On this point, noted De Kesel, the bishops “had a real and sincere exchange of views.”
I could say freely what I wanted, in an atmosphere of fraternity and respect. Also about pastoral care for homosexuals, for example. We could explain that we want to help those people.
Homosexual ‘blessings’ and female ‘deacons’
Expanding on his comments to the press, De Kesel stated that they talked with the Pope “about homosexual couples, we talked about viri probati, we talked about the possibility of women’s diaconate.”
While the Congregation (now Dicastery) for the Doctrine of the Faith (CDF) ruled against same-sex “blessings” in 2021, De Kesel said that “in Rome we were able to talk about it [same-sex blessings] and we felt listened to.”
He added that the presence of such discussion “does not mean that my interlocutor necessarily agrees with me, but we have been able to discuss it.”
Doubling down on his support of such “blessings,” De Kesel referenced comments made recently by Monsignor Philippe Bordeyne – the president of the “John Paul II Institute for Studies on Marriage and the Family” – in defense of “blessings” for same-sex couples. “Can these people be asked to live in chastity?
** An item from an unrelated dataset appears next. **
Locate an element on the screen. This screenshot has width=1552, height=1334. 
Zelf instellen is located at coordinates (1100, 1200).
We must be realistic,” said De Kesel.
Additionally, the cardinal revealed that the topic of the female “diaconate” had been raised in the bishops’ meetings with the various Dicasteries, in conjunction with the drop of priestly vocations.
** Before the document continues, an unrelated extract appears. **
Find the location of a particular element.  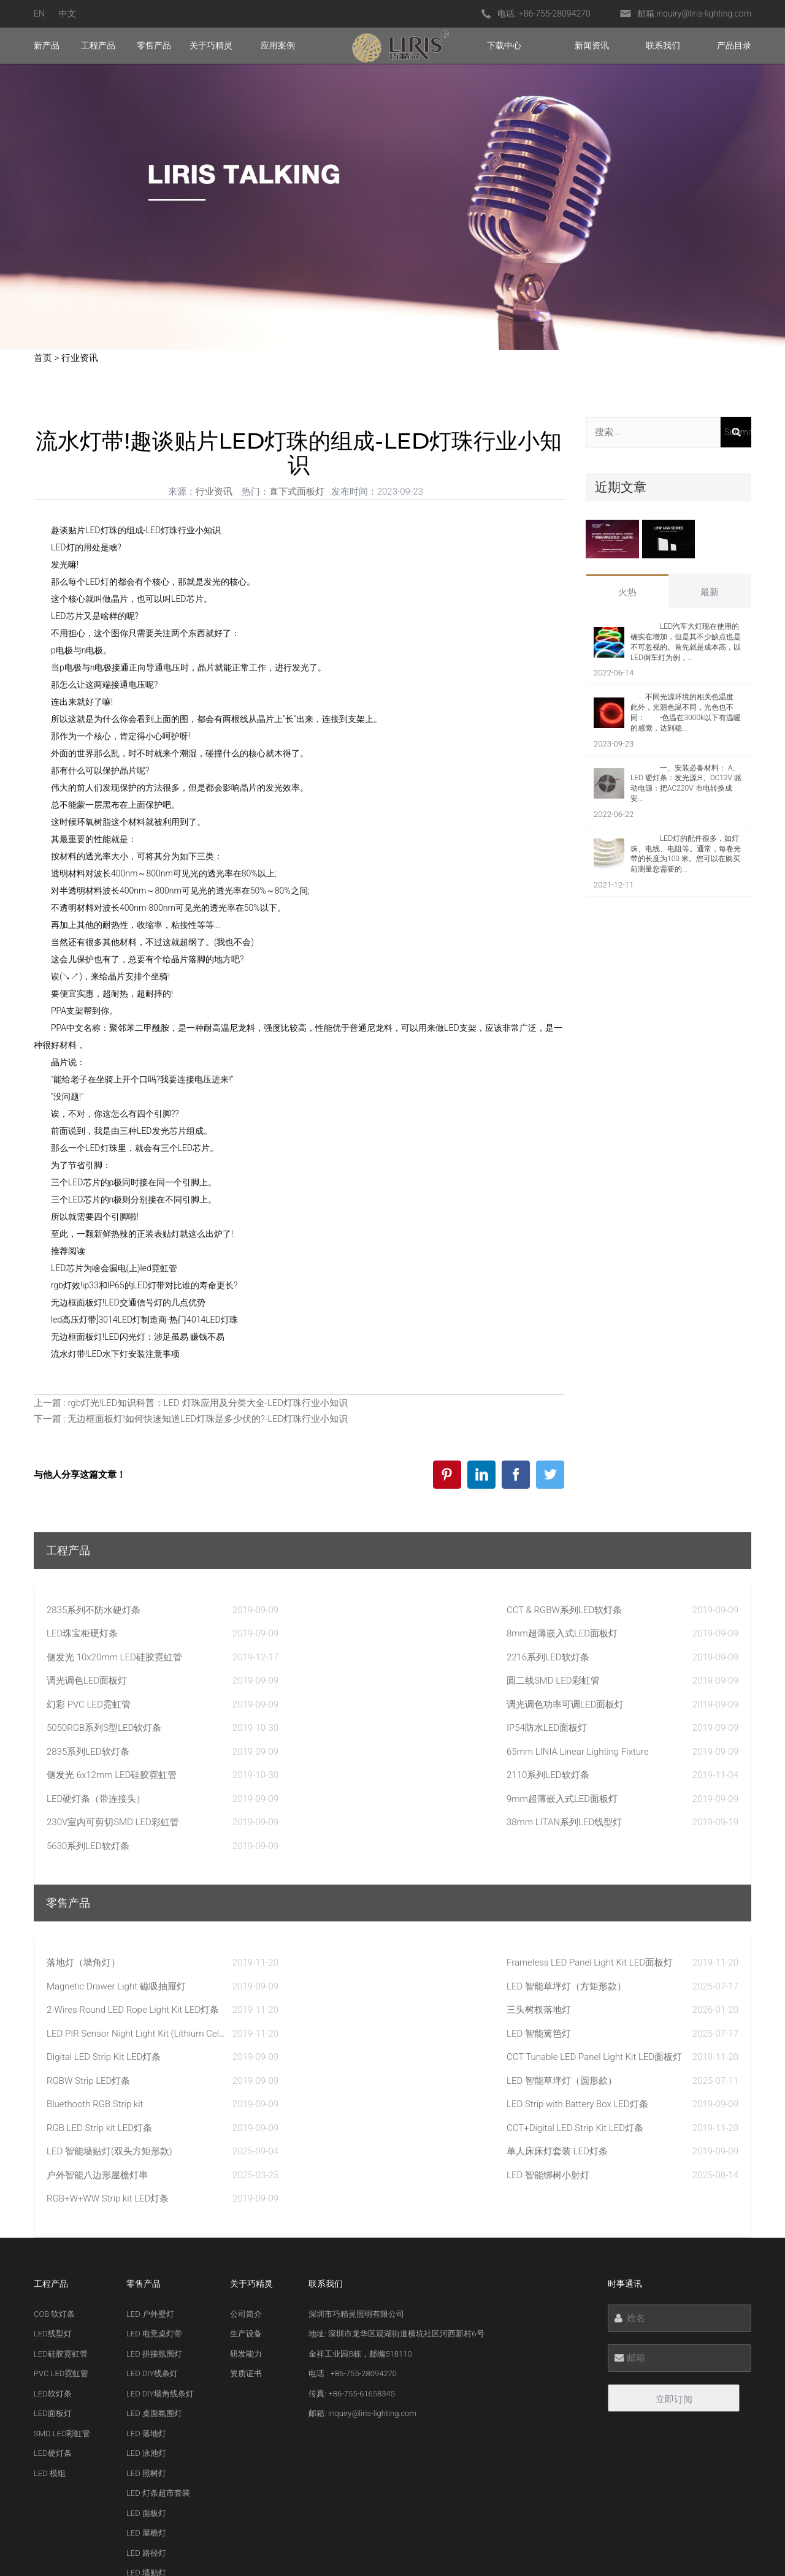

‘Grateful for such a meeting’
A similarly positive account of the bishops’ meeting with the Pope is found on the bishops’ conference website. The official report describes the meeting as “a souvenir for life if possible.”
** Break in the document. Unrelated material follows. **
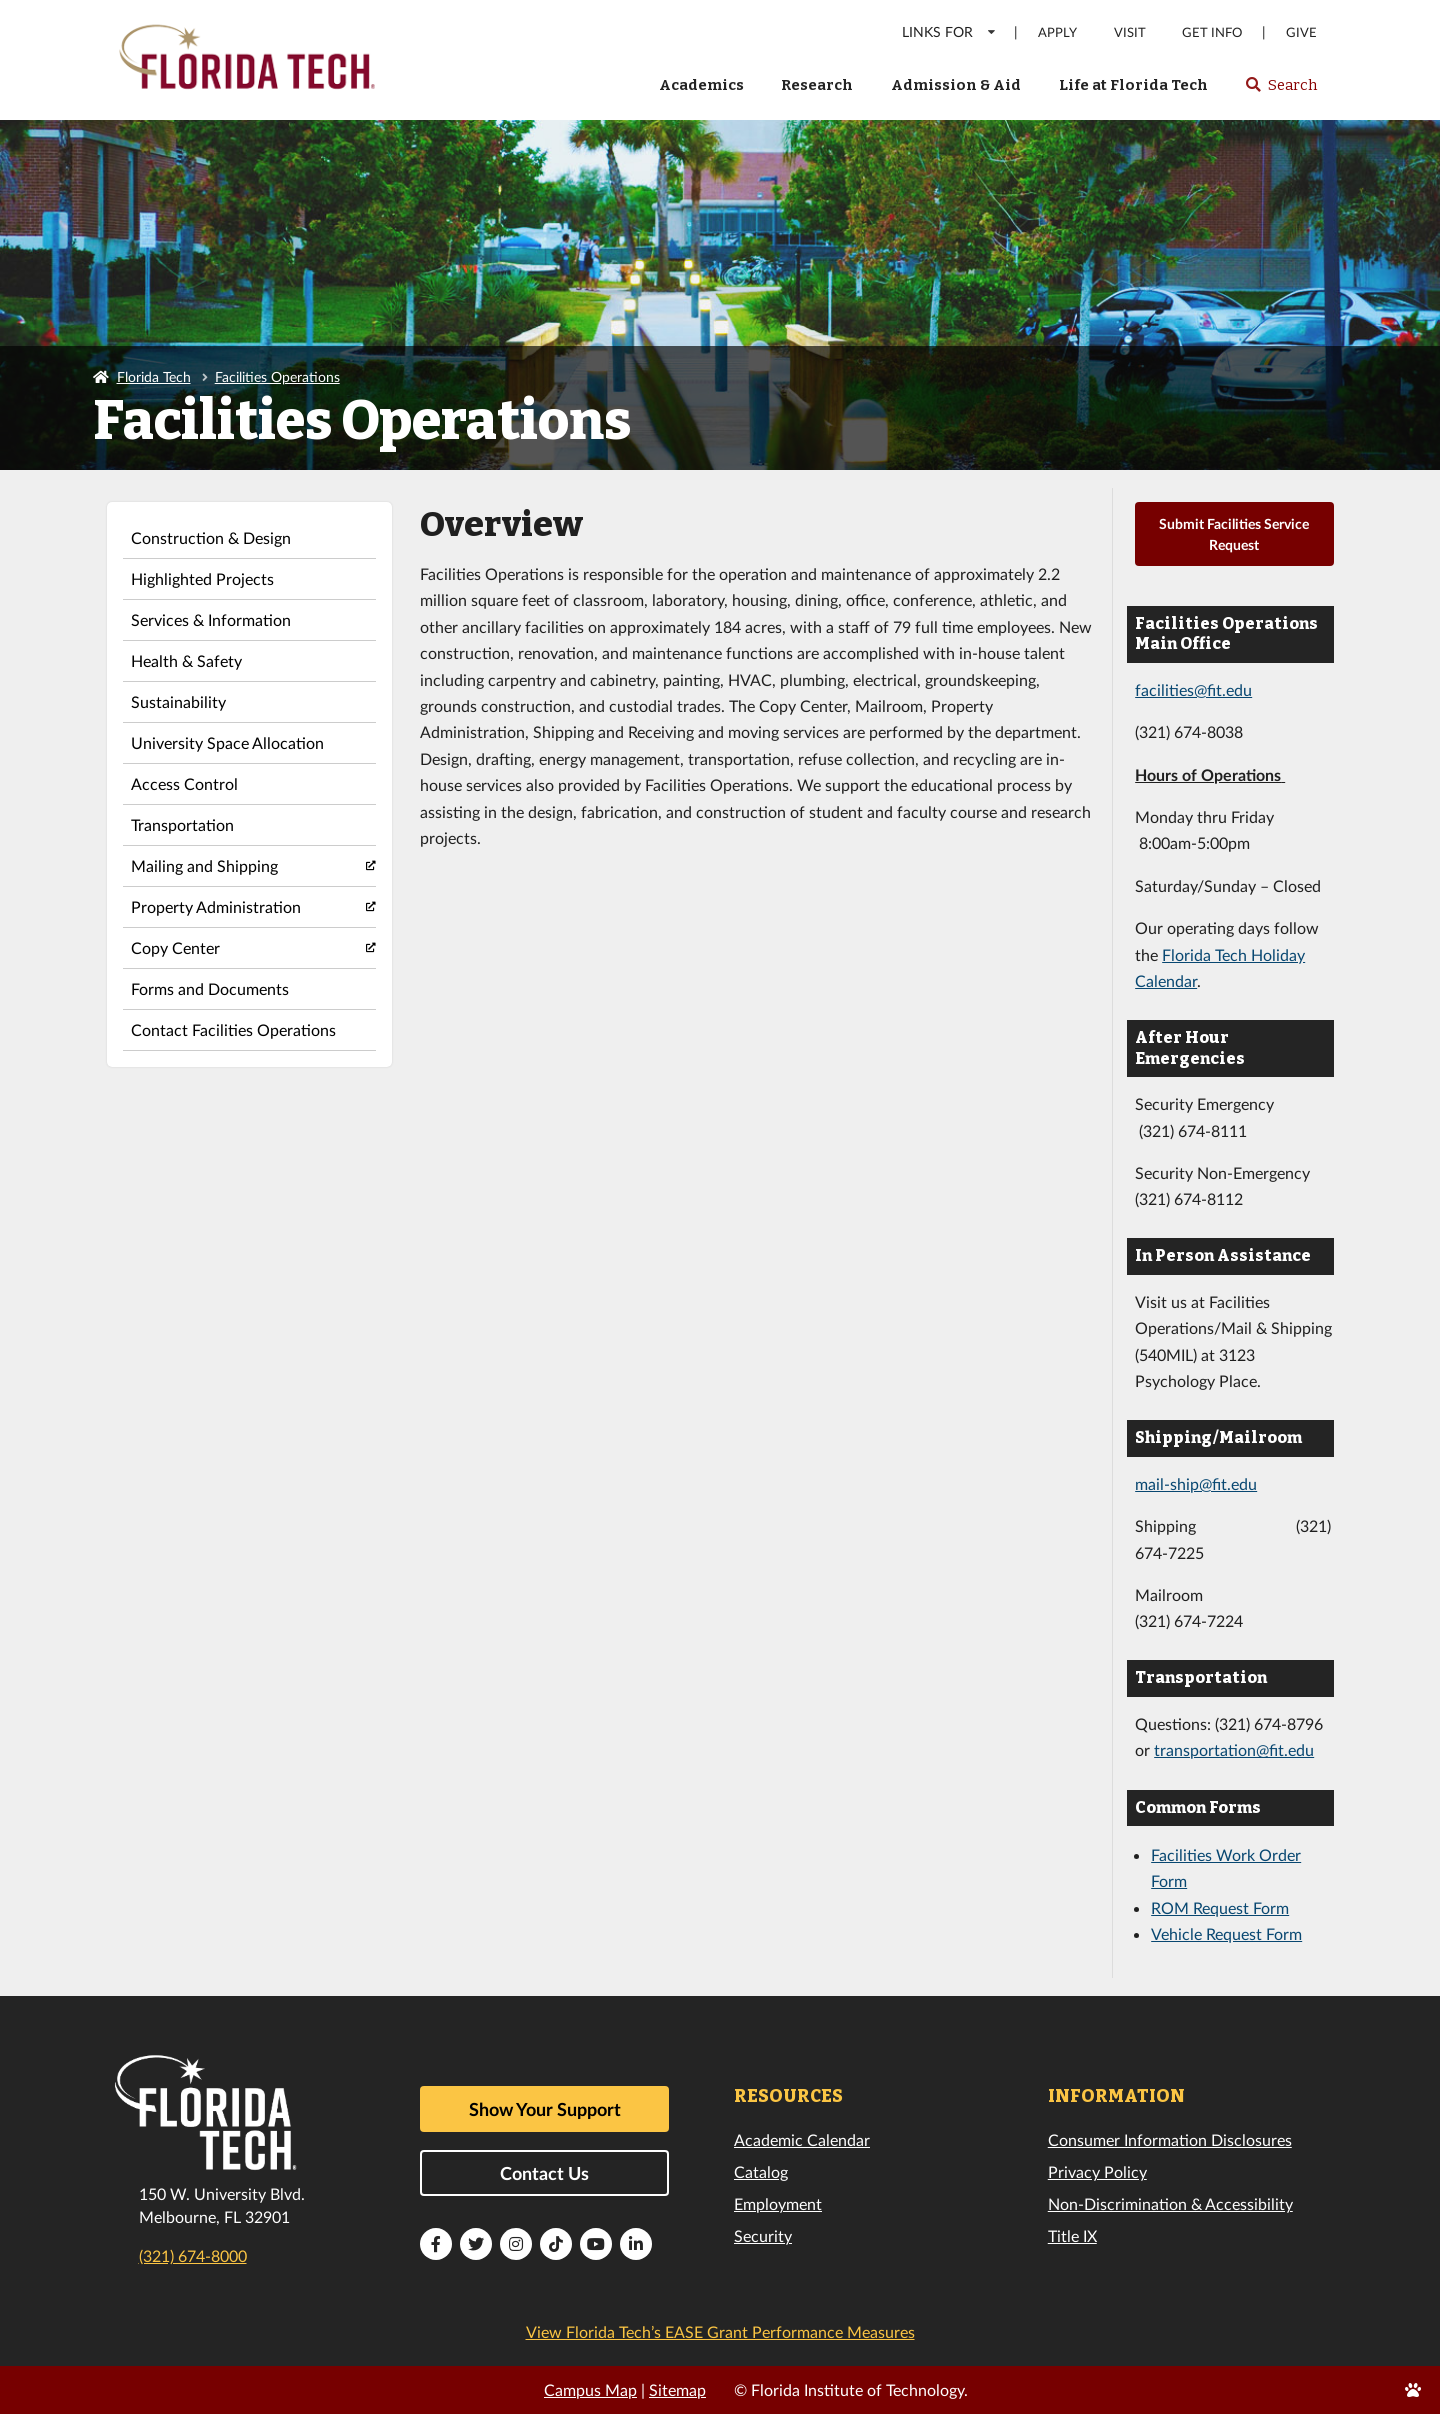 This screenshot has height=2414, width=1440. I want to click on Property Administration, so click(216, 906).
The bishops spoke with Francis “in all openness, peace and confidence.”
Upon leaving the meeting, the report states that the bishops are “Grateful for this Pope. Grateful for such a meeting.” Additional reports document the bishops describing their meeting with Francis as “unforgettable,” “impressive,” saying “what an experience!” and “what a pope we have!”
Such comments certainly seem to reject the notion that the bishops received any condemnation of their advocacy for same-sex “blessings.”
De Kesel, who has been present on previous ad limina visits in 2003 and 2010 – with Pope John Paul II and Benedict XVI respectively – notably summarized the meeting by saying that “the atmosphere has changed” in the Vatican.
“This time we felt listened to, not because the Roman dicasteries had nothing to say,” attested De Kesel, “but also because they had the desire to understand what our situation is. ‘We also have to learn from you,’ we have been told.”
Such a “warm” reception from the Pope to the Belgian bishops is perhaps not surprising. Bishop Johan Bonny of Antwerp claimed in September that he had spoken with Pope Francis and learned that their document proposing same-sex blessings met with the approval of the Pontiff. Bonny stated that “our guidelines for blessing of homosexual couples that we have recently published are in line with Pope Francis.”
LifeSiteNews contacted the Belgium bishops’ conference asking if they had received any criticism for their document supporting same-sex “blessings” during their visit, since De Kesel’s comments made it appear that they had not. A spokesman replied that the document was merely about “accompaniment and within it the opportunity to pray together.”
Pope supporting dissident bishops’ conferences
As with Germany’s bishops, who returned home to continue their Synodal Way after being “encouraged” by the pope, Belgium’s Catholic bishops appear to received similar papal support despite undermining Catholic teaching.
The recent publication of the document on “pastoral closeness to homosexual persons,” including suggestions for a public church “blessing” of same-sex couples, appears to have drawn no public or private condemnation from Pope Francis.
Despite the bishops’ public support for an action so fundamentally opposed to Catholic doctrine – as outlined by the CDF’s ban of such “liturgies” – it seems that they have publicly defied the Vatican and Catholic Tradition without incurring any penalty.